Every patty here is butchered and ground in-house, then dry-aged for a minimum of 30 days before it hits the griddle. Thirty days. For a burger. That’s steakhouse-level commitment at a price point under $13.

The dry-aging concentrates the beef flavour and makes the meat more tender. When it hits the griddle, it develops this seared crust that a regular fresh-ground patty just doesn’t get. You notice it on the first bite, and it’s the reason people keep showing up.

What to order

The menu is small on purpose. Everything has a space name, which tracks with the retro-futuristic theme.

The Atomic Dry-Aged Burger ($12.99) is the one to get first. Five-ounce dry-aged patty, melted aged cheddar, shredded lettuce, thick tomato, house pickles, chopped white onions, and their “mission-classified” atomic sauce on a wheat bun. The combo ($17.98) adds fries.

The Space Cadet ($9.90) is for the double-stack crowd. Two three-ounce patties with double cheddar, pickles, onions, and atomic sauce. Messier. Also great.

If you’re not going beef, there’s Neptune’s Shrimp Burger ($8.99) and the Martian Burger ($8.99), which is a fried falafel patty.

Sides include Asteroid Fries, Saturn’s Onion Rings, and Chicken Rocket Tenders. The Galaxy Shake ($7.30) is ube, sweet potato, and coconut blended together, and honestly more interesting than anything on the drinks menu at most burger spots in this city.
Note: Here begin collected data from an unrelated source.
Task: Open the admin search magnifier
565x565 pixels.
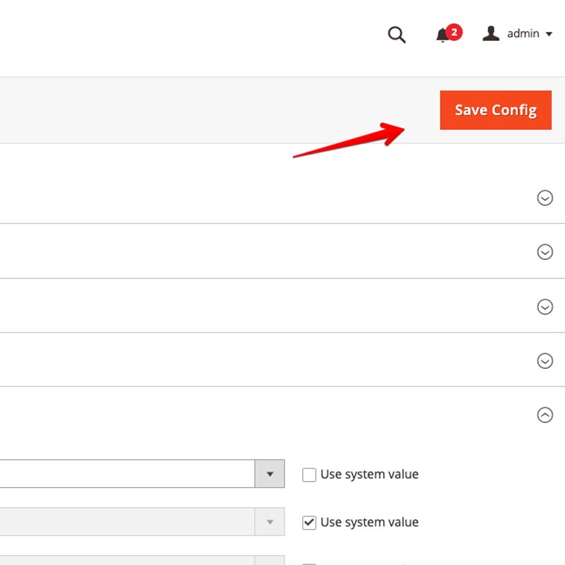Action: pyautogui.click(x=397, y=35)
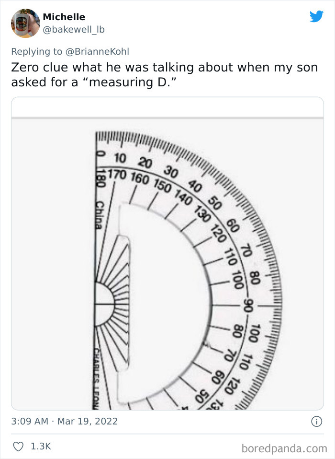Click the 180 mark on protractor
The width and height of the screenshot is (335, 459).
(x=101, y=178)
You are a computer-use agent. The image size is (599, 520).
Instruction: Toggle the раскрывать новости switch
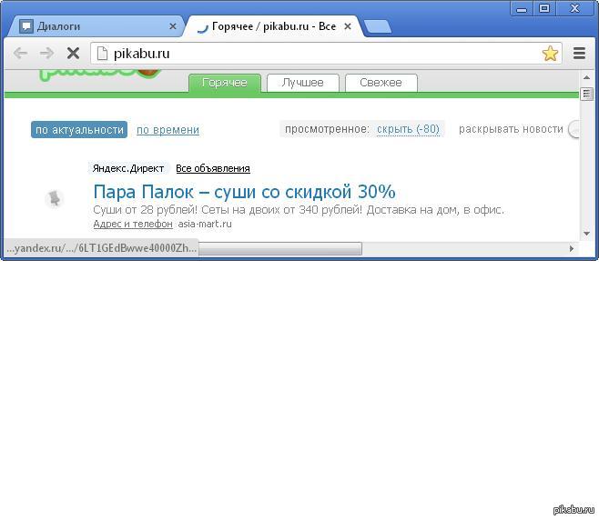click(575, 130)
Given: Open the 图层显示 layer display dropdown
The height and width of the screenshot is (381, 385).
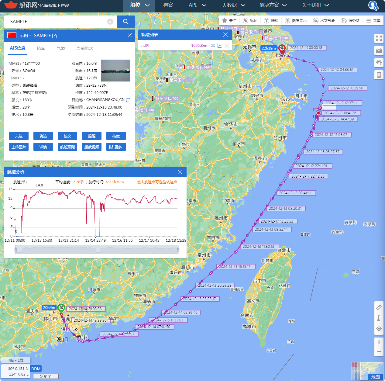Looking at the screenshot, I should coord(296,21).
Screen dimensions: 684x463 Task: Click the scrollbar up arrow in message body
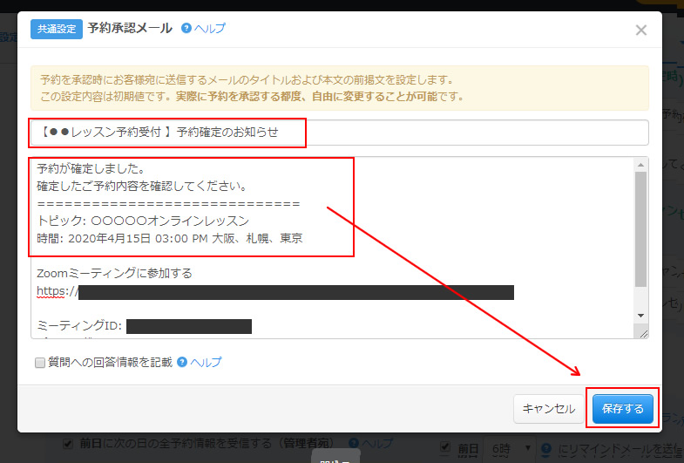coord(641,165)
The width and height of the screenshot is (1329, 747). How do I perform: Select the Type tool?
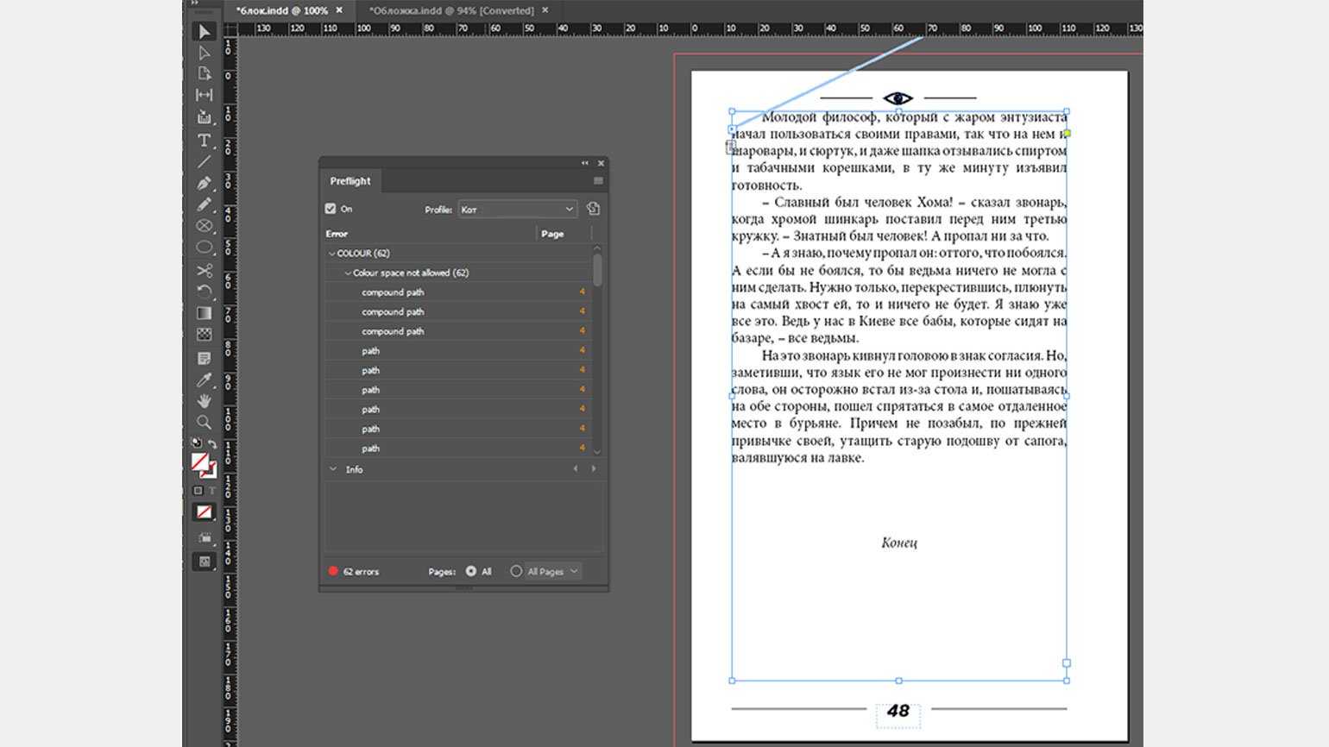click(204, 140)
There’s also an Atomic Pie for dessert. Sweet potato, coconut, cinnamon. Under five bucks and better than it has any right to be.

Grab it and go to the park

There’s nowhere to sit inside. This is a grab-and-walk operation. But Greenwood Park is a two-minute walk northeast, and on a warm day, there’s no better lunch setup in Leslieville than a dry-aged burger on a park bench.

You can order delivery through DoorDash and Uber Eats, but the burgers are better fresh off the griddle. Make the trip.

Important details

Hours: Wednesday to Sunday, noon to 8 p.m. Closed Monday and Tuesday.

Address: 245 Greenwood Ave, Leslieville, just northeast of Greenwood Park.

Phone: (416) 466-2422

Why you probably haven’t heard of it yet

Toronto is lousy with burger options. Smash burger chains, pub burgers, gourmet burgers, fast food, all of it. But almost nobody else in the city is dry-aging their beef for 30 days and grinding it fresh for a burger you can buy for under $13.

Carpenter and Jong don’t have a fancy dining room or a PR strategy. They have a tiny takeout counter with an orange awning and a process they clearly believe in. Same approach as Elsie’s: care a lot about the ingredient, keep everything else simple, let people figure it out.

Toronto foodies are figuring it out. If you haven’t been yet, fix that. Bring cash and a calorie deficit for the Galaxy Shake!